If using only ddrescue for cloning, I did prefer the Ubuntu Rescue Remix CD because ddrescue seemed to run faster, but I recently had it fail to boot properly when I was cloning a Linux drive. So I have now switched to the SystemRescueCD, which has a slightly newer version of ddrescue plus a nice GUI with terminal mode (for hdparm, ddrescue, etc), GParted, Midori browser and some other stuff. GParted seemed to have an issue copying a small FAT32 partition from one drive to another, but that's the only glitch I've seen so far. It's my new favorite rescue CD.


----------



## unitron (Apr 28, 2006)

If they have identical LBA numbers, I'd use 

ddrescue 

or 

dd_rescue

and bypass any need for the software to understand anything about the partioning.

Supersize is either turned on at present or it is not. If it is, it will be in the copy, and if it is not, it won't be in the copy.

Make the copy and test the copy in the TiVo.

I'm not qualified to tell you whether to use a WD Red in a TiVo long term or not, but I think user nooneyouknow has opined on the subject somewhat extensively around here somewhere. Search his posts.


----------



## nooneuknow (Feb 5, 2011)

unitron said:


> I'm not qualified to tell you whether to use a WD Red in a TiVo long term or not, but I think user noone*you*know has opined on the subject somewhat extensively around here somewhere. Search his posts.


It's noone*u*know, for the record, to help assist those actually interested in my opinions, which I try to make based on facts, datasheets, and (the least amount of) marketing material. I also incorporate the least biased tech news and review sites I can find data from, like AnandTech.

Find posts by me with this: http://www.tivocommunity.com/tivo-vb/search.php?do=finduser&u=258633 Due to a few members who can't dislike me without being petty, or disagree peacefully, you'll have to dig for relevant posts, due to dilution of relevant material.

Find the most current hard drive info on the latter section of this thread (not the beginning, or middle, as some things have become outdated, or have changed): http://www.tivocommunity.com/tivo-vb/showthread.php?t=507695 It's in the Roamio area. But, the info isn't confined to Roamios, unless it's about increased workload, due to tuner count, or capacities not supported by older models.

The WD Red NAS has TLER/ERC, for RAID use, which can be an issue, if the drive can't read/write a sector, and the drive essentially hides the problem from the TiVo, by timing out and moving on (without reporting a read/write failure to the TiVo). I had to pull a drive and do a full overwrite with zeroes, just because I had some weakly-written sectors, in areas critical to core TiVo function. The sectors were not bad, were not reallocated, and were simply recovered. While the drive was in the TiVo, the TiVo was unable to "deal with" the problem, even using the kickstarts.

Objectives:
• 1. Reproduce the TiVo hard drive thread from "## nooneuknow (Feb" to "from, like AnandTech.", swapping "datasheets" for "spec sheets".
• 2. Extend the TiVo hard drive thread, picking up after its last sentence.

Stored records:
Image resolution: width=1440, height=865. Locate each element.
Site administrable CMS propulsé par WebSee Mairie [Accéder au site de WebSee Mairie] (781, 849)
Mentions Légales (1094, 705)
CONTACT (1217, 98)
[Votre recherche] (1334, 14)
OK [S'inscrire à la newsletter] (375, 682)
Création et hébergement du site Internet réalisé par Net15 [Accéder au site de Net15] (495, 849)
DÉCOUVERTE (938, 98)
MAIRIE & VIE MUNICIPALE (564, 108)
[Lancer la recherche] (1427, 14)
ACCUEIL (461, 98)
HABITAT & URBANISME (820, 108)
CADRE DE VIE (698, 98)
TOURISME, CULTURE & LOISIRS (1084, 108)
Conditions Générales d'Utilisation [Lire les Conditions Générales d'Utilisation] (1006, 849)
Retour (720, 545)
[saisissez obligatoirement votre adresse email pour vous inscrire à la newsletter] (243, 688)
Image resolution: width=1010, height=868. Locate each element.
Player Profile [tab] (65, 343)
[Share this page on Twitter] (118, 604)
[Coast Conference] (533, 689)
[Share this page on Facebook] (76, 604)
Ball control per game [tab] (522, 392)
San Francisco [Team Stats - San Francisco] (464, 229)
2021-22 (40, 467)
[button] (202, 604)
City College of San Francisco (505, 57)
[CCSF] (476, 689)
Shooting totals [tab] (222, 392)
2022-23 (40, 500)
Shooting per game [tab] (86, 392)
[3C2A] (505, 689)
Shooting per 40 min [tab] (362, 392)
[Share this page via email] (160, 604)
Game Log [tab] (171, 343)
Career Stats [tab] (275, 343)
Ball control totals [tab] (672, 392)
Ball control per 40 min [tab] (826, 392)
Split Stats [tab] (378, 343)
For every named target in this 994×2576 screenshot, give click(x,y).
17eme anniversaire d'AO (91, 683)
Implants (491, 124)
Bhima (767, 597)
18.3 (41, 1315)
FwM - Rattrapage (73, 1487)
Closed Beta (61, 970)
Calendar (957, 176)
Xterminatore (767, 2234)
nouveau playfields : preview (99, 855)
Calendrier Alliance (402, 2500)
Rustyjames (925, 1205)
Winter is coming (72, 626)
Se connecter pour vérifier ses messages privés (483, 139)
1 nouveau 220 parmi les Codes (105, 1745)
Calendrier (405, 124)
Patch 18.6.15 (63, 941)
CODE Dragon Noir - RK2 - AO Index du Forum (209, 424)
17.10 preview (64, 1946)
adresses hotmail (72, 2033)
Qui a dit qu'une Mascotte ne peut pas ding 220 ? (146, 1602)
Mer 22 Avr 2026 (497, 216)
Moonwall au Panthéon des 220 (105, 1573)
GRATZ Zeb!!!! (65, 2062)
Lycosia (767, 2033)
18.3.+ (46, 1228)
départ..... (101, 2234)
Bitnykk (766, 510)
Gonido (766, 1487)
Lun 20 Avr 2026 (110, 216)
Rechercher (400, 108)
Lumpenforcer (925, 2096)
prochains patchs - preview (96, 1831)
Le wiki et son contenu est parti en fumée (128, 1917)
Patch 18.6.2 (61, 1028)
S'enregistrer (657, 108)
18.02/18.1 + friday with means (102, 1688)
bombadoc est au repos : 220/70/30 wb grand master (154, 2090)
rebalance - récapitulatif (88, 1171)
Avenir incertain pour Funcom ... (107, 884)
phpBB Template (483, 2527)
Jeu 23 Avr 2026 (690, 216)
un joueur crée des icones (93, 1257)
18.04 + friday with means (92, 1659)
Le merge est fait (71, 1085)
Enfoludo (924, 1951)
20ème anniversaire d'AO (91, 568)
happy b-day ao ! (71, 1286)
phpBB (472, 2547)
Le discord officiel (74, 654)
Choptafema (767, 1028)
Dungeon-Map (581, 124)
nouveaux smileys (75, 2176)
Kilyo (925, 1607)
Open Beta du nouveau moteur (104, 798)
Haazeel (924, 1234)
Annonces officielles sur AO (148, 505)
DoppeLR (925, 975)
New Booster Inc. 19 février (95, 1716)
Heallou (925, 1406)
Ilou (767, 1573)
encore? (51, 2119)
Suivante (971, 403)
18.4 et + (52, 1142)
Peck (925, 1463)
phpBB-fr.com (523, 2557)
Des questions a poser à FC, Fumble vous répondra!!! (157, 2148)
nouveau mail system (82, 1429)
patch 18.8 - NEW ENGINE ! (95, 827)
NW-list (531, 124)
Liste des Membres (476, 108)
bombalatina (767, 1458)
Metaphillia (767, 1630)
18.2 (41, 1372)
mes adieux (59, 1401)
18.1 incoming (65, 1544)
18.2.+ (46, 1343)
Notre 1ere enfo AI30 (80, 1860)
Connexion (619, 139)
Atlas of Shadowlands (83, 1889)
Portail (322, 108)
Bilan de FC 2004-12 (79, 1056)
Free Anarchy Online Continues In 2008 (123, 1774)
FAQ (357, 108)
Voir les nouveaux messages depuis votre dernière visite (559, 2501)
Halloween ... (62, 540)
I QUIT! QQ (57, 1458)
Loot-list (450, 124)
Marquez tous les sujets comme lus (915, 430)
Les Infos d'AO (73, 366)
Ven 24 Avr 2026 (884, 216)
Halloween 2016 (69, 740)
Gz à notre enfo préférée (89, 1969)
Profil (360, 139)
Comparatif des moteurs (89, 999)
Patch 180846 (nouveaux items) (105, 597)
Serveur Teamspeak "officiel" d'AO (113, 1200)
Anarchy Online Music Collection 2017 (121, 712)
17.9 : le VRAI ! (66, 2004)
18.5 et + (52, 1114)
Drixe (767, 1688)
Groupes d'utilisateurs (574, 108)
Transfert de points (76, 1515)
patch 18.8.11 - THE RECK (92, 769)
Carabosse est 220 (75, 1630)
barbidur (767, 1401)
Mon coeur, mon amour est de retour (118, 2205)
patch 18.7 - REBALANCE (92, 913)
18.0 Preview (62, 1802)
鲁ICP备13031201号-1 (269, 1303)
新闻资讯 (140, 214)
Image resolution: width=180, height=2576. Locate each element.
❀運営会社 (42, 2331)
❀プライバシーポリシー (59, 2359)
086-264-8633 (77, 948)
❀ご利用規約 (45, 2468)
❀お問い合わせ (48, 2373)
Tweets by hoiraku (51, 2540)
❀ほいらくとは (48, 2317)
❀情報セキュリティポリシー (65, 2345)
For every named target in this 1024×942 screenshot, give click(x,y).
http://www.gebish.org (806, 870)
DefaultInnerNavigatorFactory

Answers to the exercise:
• 1.
## nooneuknow (Feb 5, 2011)

unitron said:


> I'm not qualified to tell you whether to use a WD Red in a TiVo long term or not, but I think user noone*you*know has opined on the subject somewhat extensively around here somewhere. Search his posts.


It's noone*u*know, for the record, to help assist those actually interested in my opinions, which I try to make based on facts, spec sheets, and (the least amount of) marketing material. I also incorporate the least biased tech news and review sites I can find data from, like AnandTech.

• 2.
This only happened on one of three base-Roamios, all running 3TB WD Red NAS drives. The others may have sectors with the same type of issue, but if not in critical areas, all they might do is cause a glitch in a recording.

If not for TLER/ERC, I'd put the WD Red NAS at the top of my recommended drives for TiVo use. Many are running them, and never had an issue like the one I had (or any weakly written sectors were not in critical areas, and have gone unnoticed).

If TLER/ERC didn't hide such issues from the TiVo, the TiVo would be able to deal with such issues. This behavior is great for RAID, but clearly a downside for TiVo, should TLER/ERC prevent the TiVo from dealing with a read/write issue in a critical area of the disk.

I'm not going to stop using WD Red NAS for my TiVos, due to this scenario, which I seem to be the first to experience, isolate, confirm, and report on, even though I spent months trying to figure out what was going on, before pulling the drive and using a PC to find what was hidden from the TiVo. The internal drive logging made it clear what was going on, once telemark pointed me to an article about "weak writes", what can cause them, and how it explained the sectors being recovered/reclaimed, without reallocation.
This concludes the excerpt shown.